2 EU NO CAMPO: PERCURSO EPISTEMO-METODOLÓGICO

2.5 Análise: caminhos para a leitura das informações

Decerto que a análise não é iniciada apenas quando se considera que a inserção no campo deve ser findada. Acredito na existência de um processo dinâmico e contínuo entre o levantamento de informações e as análises que, no caso desta pesquisa, abrange, para além do contato com as mulheres que participaram do grupo de discussão pela humanização do parto e do nascimento pesquisado, tudo aquilo que circunda o tema, desde aparições na mídia, manifestações, projetos de lei e resoluções, conversas em diferentes situações e lugares, enfim, toda sorte de circunstâncias em que me deparei, de forma direta ou indireta, com o tema aqui tratado. Sendo assim, saliento uma vez mais que as informações construídas e análises são empreendidas em relação, em espaços de interpretação negociados.

Para Gaskell (2002), a tarefa da análise passa pela busca de sentidos e compreensões que ultrapassam o explícito e organizado na intenção de detectar contradições, tensões, conflitos e regularidades que fazem parte das informações construídas em campo, que costumam ser heterogêneas e não unânimes (MARQUES; VILLELA, 2005). Logo, a análise deve levar em conta que os signos não falam por si sós e nem são sempre coerentes, pois sempre passam por e são interpretações. Ao pesquisador resta a possibilidade de uma interpretação de segunda mão ou mais adiante desta (GEERTZ, 2008).

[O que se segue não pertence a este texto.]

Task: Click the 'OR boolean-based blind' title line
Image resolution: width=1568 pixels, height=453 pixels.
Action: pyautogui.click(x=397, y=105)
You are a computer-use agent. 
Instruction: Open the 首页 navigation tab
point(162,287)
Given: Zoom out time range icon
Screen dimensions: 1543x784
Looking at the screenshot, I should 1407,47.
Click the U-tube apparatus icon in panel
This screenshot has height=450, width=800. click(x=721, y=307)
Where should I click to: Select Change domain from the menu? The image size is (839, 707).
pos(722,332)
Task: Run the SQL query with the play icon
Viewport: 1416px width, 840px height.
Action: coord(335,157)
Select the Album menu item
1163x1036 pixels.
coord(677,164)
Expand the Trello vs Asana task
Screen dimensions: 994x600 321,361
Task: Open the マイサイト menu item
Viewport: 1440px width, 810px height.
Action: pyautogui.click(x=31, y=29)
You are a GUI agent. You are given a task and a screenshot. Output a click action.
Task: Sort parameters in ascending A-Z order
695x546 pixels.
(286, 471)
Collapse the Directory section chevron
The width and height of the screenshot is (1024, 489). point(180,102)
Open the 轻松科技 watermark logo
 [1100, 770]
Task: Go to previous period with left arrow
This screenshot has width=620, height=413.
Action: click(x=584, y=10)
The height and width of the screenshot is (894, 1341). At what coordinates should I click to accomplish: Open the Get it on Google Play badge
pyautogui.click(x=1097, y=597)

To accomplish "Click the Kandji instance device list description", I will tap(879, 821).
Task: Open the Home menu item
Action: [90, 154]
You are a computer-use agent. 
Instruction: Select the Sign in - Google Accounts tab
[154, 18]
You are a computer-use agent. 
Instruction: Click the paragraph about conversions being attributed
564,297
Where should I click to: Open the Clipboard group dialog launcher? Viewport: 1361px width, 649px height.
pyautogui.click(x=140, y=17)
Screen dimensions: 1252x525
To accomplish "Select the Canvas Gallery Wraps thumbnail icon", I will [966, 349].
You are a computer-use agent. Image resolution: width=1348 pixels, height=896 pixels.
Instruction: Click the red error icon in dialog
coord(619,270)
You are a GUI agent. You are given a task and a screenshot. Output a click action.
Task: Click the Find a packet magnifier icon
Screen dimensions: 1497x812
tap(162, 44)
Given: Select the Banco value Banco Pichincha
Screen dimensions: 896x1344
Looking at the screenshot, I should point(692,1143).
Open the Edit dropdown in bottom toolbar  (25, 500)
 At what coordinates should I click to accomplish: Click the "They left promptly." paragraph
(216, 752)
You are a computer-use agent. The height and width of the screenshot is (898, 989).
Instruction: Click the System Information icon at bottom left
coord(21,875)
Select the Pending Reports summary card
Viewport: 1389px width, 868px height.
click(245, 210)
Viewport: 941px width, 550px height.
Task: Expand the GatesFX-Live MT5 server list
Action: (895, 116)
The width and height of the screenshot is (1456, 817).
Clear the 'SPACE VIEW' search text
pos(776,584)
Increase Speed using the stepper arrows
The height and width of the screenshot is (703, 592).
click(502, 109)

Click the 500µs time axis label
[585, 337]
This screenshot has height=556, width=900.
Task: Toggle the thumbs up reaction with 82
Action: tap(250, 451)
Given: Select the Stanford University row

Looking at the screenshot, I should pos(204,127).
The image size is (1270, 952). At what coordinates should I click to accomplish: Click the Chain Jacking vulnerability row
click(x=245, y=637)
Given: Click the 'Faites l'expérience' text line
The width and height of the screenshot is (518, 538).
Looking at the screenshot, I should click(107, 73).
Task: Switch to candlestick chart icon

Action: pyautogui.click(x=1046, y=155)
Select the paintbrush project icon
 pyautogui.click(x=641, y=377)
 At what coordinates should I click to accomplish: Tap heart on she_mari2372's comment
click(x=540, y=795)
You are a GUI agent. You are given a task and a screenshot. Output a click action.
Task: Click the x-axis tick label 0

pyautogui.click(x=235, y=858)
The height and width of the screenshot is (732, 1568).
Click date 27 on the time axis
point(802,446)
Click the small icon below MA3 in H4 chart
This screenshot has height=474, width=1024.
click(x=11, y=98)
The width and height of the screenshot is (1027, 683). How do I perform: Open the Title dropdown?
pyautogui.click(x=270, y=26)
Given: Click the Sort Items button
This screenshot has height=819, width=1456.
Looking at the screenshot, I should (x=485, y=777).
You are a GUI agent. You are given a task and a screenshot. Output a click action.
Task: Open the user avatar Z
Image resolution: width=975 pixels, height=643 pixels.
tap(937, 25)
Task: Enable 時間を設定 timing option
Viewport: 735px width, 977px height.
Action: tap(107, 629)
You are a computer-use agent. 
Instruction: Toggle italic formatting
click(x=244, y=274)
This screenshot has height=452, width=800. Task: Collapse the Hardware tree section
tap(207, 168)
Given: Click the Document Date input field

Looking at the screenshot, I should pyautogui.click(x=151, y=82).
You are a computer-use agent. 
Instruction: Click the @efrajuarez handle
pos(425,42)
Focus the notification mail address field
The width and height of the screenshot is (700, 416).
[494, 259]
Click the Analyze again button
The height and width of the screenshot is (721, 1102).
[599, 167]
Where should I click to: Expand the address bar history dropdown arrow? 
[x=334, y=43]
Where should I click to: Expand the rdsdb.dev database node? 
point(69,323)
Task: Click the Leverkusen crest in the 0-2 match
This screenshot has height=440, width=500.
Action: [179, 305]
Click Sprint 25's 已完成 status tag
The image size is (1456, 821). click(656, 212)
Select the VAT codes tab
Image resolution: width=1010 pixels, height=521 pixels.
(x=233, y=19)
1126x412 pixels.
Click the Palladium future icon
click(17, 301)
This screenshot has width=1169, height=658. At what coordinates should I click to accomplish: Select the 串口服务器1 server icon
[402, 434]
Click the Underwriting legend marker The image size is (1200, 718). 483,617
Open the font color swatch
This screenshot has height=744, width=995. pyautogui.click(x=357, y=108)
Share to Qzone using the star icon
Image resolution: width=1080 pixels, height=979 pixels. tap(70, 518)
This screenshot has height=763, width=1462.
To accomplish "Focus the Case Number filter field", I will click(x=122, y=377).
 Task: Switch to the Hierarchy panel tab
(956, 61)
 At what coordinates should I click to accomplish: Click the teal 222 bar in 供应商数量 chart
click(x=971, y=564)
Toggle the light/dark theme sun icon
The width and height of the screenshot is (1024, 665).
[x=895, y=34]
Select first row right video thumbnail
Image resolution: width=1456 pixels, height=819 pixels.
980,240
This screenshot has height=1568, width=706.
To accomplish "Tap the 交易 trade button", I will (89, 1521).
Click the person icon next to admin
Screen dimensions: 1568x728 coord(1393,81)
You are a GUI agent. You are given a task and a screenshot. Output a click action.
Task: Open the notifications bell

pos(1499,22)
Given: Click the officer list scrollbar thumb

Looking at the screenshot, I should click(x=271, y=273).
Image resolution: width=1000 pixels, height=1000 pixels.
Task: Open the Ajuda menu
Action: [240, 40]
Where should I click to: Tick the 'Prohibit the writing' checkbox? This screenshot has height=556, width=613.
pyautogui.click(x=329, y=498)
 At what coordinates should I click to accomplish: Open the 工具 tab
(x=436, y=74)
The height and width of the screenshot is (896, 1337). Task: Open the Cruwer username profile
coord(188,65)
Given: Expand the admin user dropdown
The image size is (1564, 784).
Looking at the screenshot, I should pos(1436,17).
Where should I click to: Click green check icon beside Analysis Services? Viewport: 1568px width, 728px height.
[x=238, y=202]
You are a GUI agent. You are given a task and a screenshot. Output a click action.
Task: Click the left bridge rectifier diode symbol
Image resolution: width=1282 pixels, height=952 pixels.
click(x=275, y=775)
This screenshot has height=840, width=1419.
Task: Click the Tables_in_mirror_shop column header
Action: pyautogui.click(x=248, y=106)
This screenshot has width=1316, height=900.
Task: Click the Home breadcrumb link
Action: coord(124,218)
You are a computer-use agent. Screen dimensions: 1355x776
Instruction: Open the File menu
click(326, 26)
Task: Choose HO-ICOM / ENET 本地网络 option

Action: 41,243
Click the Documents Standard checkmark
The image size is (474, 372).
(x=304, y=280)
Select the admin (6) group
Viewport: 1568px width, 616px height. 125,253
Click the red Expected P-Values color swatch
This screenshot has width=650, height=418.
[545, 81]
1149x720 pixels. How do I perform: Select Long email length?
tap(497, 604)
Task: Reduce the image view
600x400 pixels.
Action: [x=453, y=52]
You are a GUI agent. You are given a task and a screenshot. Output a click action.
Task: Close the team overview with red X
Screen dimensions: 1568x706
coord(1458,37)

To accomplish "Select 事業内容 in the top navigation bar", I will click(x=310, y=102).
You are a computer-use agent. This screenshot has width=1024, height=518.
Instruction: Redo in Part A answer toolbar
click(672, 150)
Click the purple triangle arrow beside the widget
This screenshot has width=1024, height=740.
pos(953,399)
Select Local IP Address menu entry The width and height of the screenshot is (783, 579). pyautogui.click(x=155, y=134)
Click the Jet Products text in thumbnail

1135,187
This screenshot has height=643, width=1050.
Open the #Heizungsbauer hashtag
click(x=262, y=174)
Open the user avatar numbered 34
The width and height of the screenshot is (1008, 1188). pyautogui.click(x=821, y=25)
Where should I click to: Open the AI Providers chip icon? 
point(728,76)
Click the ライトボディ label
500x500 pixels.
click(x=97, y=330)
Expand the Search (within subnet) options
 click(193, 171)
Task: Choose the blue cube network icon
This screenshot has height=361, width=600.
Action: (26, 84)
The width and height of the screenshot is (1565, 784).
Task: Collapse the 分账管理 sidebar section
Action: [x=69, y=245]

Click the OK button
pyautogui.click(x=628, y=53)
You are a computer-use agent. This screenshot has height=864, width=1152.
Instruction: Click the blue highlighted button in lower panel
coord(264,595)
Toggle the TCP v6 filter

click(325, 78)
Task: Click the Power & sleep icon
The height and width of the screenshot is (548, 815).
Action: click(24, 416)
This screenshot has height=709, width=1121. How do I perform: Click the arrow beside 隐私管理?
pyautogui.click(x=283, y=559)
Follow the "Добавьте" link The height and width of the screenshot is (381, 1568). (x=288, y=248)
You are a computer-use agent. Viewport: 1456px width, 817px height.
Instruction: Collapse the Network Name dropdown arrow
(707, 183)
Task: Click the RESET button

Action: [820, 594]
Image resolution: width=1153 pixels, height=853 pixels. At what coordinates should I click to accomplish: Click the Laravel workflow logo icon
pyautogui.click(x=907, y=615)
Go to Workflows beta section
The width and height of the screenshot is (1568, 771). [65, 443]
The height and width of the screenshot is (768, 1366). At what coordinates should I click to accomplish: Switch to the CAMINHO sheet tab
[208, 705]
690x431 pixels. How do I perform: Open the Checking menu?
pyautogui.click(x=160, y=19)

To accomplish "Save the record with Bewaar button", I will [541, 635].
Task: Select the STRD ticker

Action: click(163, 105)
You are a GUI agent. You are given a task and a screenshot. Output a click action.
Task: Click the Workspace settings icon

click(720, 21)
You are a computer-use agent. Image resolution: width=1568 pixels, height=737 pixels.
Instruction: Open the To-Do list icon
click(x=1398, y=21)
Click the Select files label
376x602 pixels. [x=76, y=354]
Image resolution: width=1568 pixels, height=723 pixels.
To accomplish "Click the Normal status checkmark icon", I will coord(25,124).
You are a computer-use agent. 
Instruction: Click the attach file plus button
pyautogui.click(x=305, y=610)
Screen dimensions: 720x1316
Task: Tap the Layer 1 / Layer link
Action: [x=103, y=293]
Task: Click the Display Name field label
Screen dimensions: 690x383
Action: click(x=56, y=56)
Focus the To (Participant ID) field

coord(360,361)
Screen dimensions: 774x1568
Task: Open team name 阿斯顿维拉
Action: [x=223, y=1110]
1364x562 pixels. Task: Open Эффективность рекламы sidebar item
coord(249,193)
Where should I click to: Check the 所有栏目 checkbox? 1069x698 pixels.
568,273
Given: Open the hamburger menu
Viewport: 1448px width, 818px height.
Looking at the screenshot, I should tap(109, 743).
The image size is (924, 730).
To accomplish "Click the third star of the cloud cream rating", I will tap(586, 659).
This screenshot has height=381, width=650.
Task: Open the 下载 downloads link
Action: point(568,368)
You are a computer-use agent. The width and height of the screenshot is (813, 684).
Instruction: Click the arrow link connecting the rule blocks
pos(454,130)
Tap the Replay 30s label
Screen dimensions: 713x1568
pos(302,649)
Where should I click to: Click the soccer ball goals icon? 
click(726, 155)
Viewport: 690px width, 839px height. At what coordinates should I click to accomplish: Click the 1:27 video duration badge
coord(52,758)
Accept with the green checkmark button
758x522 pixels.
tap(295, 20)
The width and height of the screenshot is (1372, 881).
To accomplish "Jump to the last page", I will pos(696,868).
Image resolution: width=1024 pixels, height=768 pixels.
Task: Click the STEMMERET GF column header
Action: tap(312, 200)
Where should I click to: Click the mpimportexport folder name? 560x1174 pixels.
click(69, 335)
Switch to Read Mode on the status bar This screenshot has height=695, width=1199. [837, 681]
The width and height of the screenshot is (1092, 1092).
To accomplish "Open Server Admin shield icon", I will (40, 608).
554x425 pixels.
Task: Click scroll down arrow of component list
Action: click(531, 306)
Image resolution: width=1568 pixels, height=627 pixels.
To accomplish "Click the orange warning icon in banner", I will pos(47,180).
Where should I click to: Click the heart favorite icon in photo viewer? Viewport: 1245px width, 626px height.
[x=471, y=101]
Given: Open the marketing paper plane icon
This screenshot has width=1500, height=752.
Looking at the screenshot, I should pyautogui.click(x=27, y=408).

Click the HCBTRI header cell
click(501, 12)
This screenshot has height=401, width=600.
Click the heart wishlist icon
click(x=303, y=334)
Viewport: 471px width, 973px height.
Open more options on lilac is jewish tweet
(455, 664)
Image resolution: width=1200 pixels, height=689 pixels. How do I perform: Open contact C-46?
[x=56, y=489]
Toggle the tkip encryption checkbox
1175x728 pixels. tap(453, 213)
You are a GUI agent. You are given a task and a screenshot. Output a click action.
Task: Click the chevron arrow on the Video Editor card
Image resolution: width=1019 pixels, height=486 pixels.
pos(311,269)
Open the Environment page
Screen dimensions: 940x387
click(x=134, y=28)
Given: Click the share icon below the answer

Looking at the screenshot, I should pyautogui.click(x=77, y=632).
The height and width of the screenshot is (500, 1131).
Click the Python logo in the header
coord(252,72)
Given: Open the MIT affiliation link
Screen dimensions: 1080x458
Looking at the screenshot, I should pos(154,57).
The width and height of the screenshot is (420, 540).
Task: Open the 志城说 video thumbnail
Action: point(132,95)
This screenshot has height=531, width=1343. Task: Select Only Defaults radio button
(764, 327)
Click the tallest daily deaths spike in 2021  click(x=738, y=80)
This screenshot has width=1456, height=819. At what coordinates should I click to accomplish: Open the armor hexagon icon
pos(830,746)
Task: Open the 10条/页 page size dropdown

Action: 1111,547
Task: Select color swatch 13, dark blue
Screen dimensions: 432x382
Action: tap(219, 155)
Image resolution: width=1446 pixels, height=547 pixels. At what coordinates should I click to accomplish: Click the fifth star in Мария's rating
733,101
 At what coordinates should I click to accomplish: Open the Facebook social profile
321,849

Isto posto, resolvi lançar mão da análise do discurso para lidar com as informações construídas com os e-mails, o caderno de notas/diário de campo e as entrevistas. Segundo Lupicinio Iñiguez (2005a), para além de sua importância como método, a análise do discurso é uma perspectiva que serve para analisar os processos sociais. De acordo com este pressuposto, a linguagem é uma ação e, neste sentido, ela não representa a realidade, mas a produz. Para Foucault (2007b) o discurso é uma prática social que tem condições de produção definidas, nas quais se pode identificar um campo de regularidade com diversas posições de subjetividade. O discurso não manifesta estritamente um sujeito que pensa, conhece e diz, mas um conjunto que o dispersa e expressa sua descontinuidade. Sendo assim, ao empreender uma análise do discurso estive atenta a contradições e tensões, para destrincha-las, de modo a compreender os jogos de poder presentes na formulação das ideias aqui discutidas.

Minha escolha pela análise do discurso se deve a sua pertinência quanto ao entendimento dos modos de construção e manutenção de verdades e saberes, de modo a restituir ao discurso seu caráter de acontecimento. Neste caso, reconheço que tanto o discurso da obstetrícia hegemônica, quanto o das mulheres que buscam um parto humanizado que tentam, frequentemente, se opor e questionar o primeiro, tendo-o, portanto, como um dos principais interlocutores, são produções situadas, já que

o discurso nada mais é do que a reverberação de uma verdade nascendo diante de seus próprios olhos; e, quando tudo pode, enfim, tomar a forma de discurso, quando tudo pode ser dito e o discurso pode ser dito a propósito de tudo, isso se dá porque todas as coisas, tendo manifestado e intercambiado seu sentido, pode voltar à interioridade silenciosa da consciência de si. (FOUCAULT, 2007b, p. 49)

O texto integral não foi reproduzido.